● **Provided text**
Also convicted by Justice Liman was a company, PML Securities Limited, which stood trial along with Michael and Eboigbodin, and was ordered to forfeit all its assets to the Federal Government.

Soon after Justice Liman’s judgment was reported by an online news medium, Sahara Reporters, a reader, who identified himself simply as AI, wrote, “This kind of sentence by this judge simply gives Nigerians a glimpse into just how unfair and purposeless the Nigerian judicial system has become. How do you deter corruption by setting a fine of only N3m for a graft involving N25bn? And why does the assistant bag a jail term of 20 years with a N250,000 fine without the option of not serving a jail term as was offered the principal offender?”

Following closely, among many other disapproving comments, was one by another reader, Anonymous 11443, who wrote, “… How about restitution and refund of all stolen money? Also six year sentence is a slap on the wrist. How about a woman sentenced to 266 years for embezzling N2m from her employer?… Or is this a case of a two-tier justice system – one for the poor and another for the rich? The Nigerian judiciary is a laughing stock all over the world.”

This same mood was replicated in the public space last week, following the judgment of Justice S. E. Aladetoyinbo of the Federal Capital Territory High Court, Abuja, who convicted a former head of the Security and Communication Department of the defunct Police Equipment Foundation, Mr. George Uboh, of fraudulent conversion of the foundation’s property to his personal use.

Justice Aladetoyinbo had pronounced that Uboh was guilty of all three counts bordering on defrauding the defunct foundation by “selling two units of Toyota Hilux pick-up vans,” thus making him liable to punishment under Section 314 of the penal code.

As punishment, the judge ordered Uboh to proceed on a jail term or three years or pay N1m to atone for his sins. Uboh chose the fine option and got his freedom.

Commenting on our online platform, one Iniinyang wrote, “So, in a criminal conviction there is an option of fine? Sickening!”

Another, Sharia Haram, wwrote, “Cheap conviction. Buhari is a loser. He is losing it!”

● **Material**
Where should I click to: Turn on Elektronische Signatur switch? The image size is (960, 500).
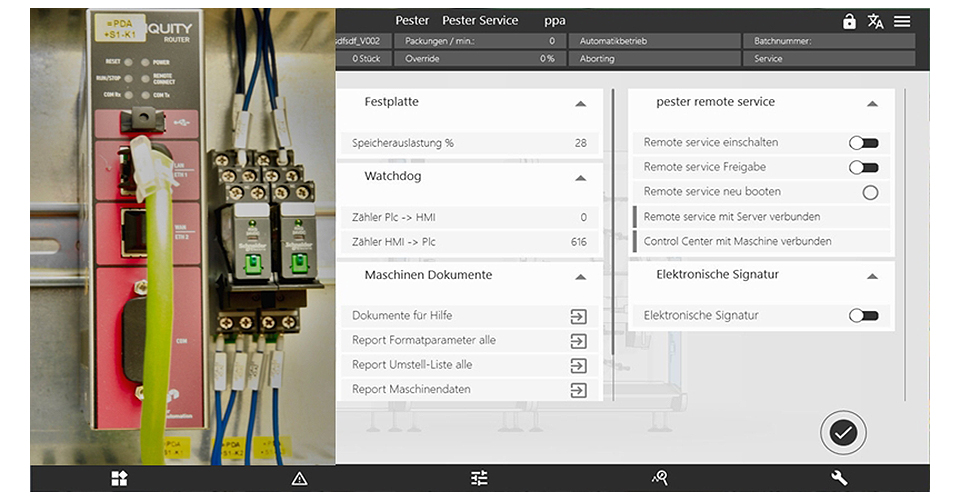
* * *
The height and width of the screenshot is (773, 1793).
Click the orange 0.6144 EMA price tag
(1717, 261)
* * *
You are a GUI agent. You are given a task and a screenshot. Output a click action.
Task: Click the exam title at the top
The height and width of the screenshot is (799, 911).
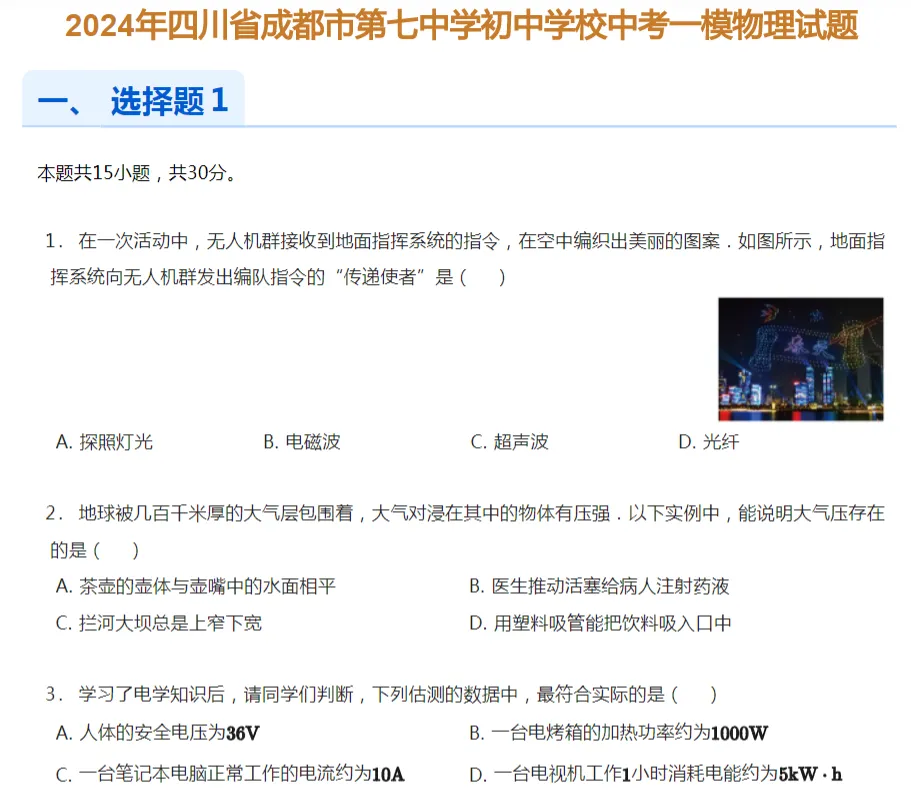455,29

● **Exercise**
Pick up the article about public anger over light sentences in Nigerian fraud cases where it stops, and write the next few paragraphs.

● **Result**
The public had also expressed reservation in March this year, following the verdict of Justice Ibrahim Buba, sitting in the Lagos Division of the Federal High Court, in the case of 14 foreigners, who the EFCC brought before him on the allegation that they dealt in 1,738.087 metric tons of petroleum products in Nigeria without lawful authority.

The 14 foreigners, identified as citizens of Russia, Ukraine, Philippine and Japan, were all present in court on June 10, 2014 when the EFCC arraigned them, but by March 18, 2016 when Justice Buba convicted them on all five counts pressed against them, the three Russians among them had jumped bail and absconded.

For the offence, Justice Buba handed two years imprisonment to each of the 11 convicts, who remained.

The prison term, the judge said, would start reading from March 27, 2015 when the convicts were arrested by the Nigerian Navy.

But as an alternative to serving the jail term, the judge gave the convicted foreigners the option of paying a fine of N5m each.

Unlike the foreigner, however, some seven Nigerians who were also convicted of dealing unlawfully in 1,459 metric tonnes of Premium Motor Spirit by Justice Okon Abang of the same court in October 2015, were not so lucky.

The convicts — Adedamola Ogungbayi, Olaniran Olabode, Suraju Gasali, Moses Emmanuel, Wilson Bonsi, Okaraodi Uche and Onyeogo Happy – were each handed a prison term of 10 years without an option of fine by Justice Abang.

The prison term was also not to start from February 7, 2014 when they were arrested but on October 31, 2015 when they were convicted.

Besides, the forfeiture order made by Justice Abang in respect of the convicts’ vessel,”MT Good Success” and its content, as well as N66.6m and $975,000 (about N195m) belonging to the convicts’ company, was obviously heavier compared to the foreigners’ lot.

In the case of the foreigners, Justice Buba order the forfeiture of the vessel and its content to the Federal Government and ordered the convicts’ companies to N50m as fine to the Federal Government.

A human rights group, Access to Justice, had criticised the decision of Justice Rita Ofili-Ajumogobia of the Federal High Court, who last December sentenced a 32-year-old man, who was caught with 200g of Indian hemp, to life imprisonment.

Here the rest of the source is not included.